* **REQUIRED WORK**
Show each line of the records that contains the string "coordinates". Case counts.

(Entries for locating text and elements)
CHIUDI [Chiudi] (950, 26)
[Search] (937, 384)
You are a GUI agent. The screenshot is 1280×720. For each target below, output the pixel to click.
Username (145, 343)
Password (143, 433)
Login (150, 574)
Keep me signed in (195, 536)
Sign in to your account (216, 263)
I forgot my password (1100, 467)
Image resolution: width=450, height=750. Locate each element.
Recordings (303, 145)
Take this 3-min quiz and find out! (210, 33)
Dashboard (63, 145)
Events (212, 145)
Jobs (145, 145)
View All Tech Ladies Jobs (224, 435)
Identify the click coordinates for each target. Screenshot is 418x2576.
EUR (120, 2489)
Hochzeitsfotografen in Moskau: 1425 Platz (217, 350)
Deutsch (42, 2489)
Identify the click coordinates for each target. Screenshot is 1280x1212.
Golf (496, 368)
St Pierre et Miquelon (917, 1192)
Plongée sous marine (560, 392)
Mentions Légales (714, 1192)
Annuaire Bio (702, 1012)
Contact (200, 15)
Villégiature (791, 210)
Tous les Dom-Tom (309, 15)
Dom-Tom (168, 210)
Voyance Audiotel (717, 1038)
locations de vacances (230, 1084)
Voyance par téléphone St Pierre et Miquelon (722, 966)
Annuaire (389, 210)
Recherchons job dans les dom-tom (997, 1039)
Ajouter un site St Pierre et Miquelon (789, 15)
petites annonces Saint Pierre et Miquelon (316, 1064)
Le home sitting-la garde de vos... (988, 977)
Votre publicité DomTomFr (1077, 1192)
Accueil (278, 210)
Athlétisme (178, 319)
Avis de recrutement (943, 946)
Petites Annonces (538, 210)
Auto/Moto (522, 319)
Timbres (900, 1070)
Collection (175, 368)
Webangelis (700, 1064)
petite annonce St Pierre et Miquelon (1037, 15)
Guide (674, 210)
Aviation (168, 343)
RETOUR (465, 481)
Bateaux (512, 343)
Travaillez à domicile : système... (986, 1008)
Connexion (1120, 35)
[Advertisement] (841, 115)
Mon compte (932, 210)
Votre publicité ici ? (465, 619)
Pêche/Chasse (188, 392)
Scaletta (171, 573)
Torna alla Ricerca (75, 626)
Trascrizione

* **WORKED SOLUTION**
Identify the click coordinates for each target. Screenshot is 418x2576.
Identify the click coordinates for each target. Screenshot is 1280x1212.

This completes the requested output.